* Written exercise *
Find each line in the records below that contains the word "Viewport" and copy those lines.
** START OF Given records **
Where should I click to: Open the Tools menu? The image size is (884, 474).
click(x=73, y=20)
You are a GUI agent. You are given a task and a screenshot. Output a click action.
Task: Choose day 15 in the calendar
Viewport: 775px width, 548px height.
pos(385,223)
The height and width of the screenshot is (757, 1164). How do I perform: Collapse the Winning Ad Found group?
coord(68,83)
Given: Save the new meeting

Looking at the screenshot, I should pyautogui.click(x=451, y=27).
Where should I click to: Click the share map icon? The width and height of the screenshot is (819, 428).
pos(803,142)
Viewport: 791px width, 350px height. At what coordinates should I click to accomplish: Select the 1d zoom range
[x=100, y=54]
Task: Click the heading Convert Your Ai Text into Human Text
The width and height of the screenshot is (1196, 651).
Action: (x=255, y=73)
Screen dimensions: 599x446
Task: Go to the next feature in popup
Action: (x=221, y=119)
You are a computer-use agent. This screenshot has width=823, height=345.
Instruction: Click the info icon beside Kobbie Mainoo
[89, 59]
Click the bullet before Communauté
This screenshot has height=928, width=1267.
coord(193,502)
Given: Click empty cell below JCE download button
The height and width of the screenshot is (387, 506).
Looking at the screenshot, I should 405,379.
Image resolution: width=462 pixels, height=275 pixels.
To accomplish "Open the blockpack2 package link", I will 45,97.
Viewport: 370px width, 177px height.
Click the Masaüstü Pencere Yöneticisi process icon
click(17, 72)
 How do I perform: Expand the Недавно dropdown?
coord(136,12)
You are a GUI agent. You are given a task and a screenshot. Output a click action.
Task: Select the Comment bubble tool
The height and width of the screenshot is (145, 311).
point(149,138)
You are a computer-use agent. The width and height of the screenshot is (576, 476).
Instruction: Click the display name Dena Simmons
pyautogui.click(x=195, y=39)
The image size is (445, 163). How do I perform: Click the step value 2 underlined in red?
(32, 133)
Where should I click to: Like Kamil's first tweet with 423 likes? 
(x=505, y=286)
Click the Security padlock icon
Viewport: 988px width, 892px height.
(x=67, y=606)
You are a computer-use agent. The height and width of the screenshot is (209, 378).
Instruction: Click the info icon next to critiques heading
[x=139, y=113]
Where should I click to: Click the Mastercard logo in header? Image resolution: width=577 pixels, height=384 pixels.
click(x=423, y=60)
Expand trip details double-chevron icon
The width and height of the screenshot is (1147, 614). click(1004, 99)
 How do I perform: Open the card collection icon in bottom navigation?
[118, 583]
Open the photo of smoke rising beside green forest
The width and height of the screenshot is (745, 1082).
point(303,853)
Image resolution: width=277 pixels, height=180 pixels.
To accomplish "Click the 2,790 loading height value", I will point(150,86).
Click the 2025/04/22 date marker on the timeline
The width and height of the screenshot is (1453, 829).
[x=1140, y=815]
** END OF Given records **
* Complete response *
Viewport: 775px width, 548px height.
Viewport: 791px width, 350px height. At what coordinates should I click to accomplish: Select the 1d zoom range
Viewport: 370px width, 177px height.
Viewport: 988px width, 892px height.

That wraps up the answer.